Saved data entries
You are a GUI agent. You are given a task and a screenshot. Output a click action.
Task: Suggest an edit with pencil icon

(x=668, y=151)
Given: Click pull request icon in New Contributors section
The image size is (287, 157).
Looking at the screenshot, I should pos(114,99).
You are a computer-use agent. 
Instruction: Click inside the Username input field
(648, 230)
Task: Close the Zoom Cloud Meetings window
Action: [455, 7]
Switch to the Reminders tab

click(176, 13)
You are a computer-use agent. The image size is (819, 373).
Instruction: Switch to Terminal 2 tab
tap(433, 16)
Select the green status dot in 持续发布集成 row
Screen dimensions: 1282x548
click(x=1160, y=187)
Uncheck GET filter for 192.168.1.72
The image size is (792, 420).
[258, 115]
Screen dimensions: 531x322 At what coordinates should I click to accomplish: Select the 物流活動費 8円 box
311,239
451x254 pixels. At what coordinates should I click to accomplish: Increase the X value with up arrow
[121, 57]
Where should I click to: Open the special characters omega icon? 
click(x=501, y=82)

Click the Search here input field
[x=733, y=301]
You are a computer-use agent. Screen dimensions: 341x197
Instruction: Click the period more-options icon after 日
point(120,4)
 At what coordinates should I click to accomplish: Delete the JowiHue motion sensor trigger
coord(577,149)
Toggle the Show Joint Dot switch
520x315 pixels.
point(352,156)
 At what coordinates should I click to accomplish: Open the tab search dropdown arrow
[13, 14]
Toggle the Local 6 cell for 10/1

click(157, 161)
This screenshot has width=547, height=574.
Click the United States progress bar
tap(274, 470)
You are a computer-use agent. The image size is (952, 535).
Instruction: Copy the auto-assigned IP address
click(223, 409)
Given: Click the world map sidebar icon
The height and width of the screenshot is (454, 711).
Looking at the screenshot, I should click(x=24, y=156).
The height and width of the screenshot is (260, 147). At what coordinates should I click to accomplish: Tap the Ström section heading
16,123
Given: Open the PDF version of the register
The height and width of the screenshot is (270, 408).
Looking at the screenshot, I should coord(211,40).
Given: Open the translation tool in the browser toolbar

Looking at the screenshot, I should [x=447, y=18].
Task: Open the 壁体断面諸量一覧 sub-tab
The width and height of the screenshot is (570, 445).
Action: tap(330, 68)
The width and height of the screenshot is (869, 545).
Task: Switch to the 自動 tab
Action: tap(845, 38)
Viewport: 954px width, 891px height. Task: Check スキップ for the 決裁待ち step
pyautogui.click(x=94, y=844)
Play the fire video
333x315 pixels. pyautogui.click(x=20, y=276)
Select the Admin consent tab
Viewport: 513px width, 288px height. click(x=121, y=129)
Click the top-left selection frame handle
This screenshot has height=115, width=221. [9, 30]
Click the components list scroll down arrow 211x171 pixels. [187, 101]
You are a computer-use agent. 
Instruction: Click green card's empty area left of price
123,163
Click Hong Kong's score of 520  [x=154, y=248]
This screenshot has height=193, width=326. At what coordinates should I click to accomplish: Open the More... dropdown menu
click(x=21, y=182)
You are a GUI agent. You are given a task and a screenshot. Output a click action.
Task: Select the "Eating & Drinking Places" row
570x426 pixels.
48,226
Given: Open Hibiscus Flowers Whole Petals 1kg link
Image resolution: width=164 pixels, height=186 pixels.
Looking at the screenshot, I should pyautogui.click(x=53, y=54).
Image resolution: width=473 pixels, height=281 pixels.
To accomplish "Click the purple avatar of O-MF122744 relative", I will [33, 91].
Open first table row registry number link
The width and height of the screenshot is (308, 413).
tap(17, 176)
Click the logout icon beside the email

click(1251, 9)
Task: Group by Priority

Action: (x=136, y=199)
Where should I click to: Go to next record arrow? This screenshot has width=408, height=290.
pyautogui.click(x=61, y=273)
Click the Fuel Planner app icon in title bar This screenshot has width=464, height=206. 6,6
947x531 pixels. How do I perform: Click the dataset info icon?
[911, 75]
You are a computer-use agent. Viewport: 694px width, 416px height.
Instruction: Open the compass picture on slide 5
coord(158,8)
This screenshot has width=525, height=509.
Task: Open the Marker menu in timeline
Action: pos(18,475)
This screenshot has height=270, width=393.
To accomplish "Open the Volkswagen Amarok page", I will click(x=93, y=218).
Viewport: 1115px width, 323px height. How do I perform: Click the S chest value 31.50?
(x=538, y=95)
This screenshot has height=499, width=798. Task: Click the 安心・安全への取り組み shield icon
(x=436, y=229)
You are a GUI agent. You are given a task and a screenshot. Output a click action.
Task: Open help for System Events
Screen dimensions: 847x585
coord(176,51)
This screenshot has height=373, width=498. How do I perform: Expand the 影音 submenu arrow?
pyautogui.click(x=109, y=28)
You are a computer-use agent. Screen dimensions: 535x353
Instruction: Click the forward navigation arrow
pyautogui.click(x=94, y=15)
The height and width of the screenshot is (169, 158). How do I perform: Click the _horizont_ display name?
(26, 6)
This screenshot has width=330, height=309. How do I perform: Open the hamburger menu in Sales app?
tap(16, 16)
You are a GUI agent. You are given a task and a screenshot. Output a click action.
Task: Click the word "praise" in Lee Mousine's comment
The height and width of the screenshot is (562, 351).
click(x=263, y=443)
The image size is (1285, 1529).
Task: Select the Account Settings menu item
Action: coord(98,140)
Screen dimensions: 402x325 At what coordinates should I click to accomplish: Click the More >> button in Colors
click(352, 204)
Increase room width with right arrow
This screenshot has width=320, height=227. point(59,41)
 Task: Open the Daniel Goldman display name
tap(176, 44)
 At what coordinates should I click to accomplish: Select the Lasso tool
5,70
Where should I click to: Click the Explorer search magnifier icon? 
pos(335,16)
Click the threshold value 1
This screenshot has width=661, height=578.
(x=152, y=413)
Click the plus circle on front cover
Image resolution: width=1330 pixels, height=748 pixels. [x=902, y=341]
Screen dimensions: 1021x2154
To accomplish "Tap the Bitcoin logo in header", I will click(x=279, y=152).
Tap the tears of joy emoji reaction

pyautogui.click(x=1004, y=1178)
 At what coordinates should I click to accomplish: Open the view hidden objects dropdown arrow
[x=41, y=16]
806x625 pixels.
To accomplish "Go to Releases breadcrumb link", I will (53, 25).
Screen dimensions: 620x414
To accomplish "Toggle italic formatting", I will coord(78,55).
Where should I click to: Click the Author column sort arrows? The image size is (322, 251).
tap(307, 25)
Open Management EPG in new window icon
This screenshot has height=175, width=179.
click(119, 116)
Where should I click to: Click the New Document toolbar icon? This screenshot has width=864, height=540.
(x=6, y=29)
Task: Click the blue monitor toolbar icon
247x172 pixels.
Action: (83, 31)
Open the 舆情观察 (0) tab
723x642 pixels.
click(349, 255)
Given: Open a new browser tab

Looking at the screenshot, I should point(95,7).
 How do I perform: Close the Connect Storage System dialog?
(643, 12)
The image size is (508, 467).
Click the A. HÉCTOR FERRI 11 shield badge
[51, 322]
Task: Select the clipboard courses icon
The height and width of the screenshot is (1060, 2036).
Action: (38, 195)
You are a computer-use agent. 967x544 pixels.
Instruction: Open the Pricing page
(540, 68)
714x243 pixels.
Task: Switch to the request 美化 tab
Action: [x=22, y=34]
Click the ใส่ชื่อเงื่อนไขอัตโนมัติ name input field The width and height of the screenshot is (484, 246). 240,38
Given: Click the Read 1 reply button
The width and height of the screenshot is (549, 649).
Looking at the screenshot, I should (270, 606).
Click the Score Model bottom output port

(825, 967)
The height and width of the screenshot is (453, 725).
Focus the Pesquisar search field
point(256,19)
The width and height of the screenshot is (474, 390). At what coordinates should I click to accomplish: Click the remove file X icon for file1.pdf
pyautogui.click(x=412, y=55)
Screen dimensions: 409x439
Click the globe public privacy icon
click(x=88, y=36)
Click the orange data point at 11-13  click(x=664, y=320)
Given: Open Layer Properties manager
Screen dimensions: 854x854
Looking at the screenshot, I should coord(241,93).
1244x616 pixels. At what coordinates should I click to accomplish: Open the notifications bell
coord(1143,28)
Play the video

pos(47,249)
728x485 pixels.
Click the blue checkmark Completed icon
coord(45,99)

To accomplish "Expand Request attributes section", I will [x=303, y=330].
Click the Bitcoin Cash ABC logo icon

**Task details:** What are the lines above, starting at the one with "At what coordinates should I click to accomplish: Open the tab" and ending at the one with "Task: Open the 壁体断面諸量一覧 sub-tab"? Give them again exactly, and only them.

**Solution to this exercise:**
 At what coordinates should I click to accomplish: Open the tab search dropdown arrow
[13, 14]
Toggle the Local 6 cell for 10/1

click(157, 161)
This screenshot has width=547, height=574.
Click the United States progress bar
tap(274, 470)
You are a computer-use agent. The image size is (952, 535).
Instruction: Copy the auto-assigned IP address
click(223, 409)
Given: Click the world map sidebar icon
The height and width of the screenshot is (454, 711).
Looking at the screenshot, I should click(x=24, y=156).
The height and width of the screenshot is (260, 147). At what coordinates should I click to accomplish: Tap the Ström section heading
16,123
Given: Open the PDF version of the register
The height and width of the screenshot is (270, 408).
Looking at the screenshot, I should coord(211,40).
Given: Open the translation tool in the browser toolbar

Looking at the screenshot, I should [x=447, y=18].
Task: Open the 壁体断面諸量一覧 sub-tab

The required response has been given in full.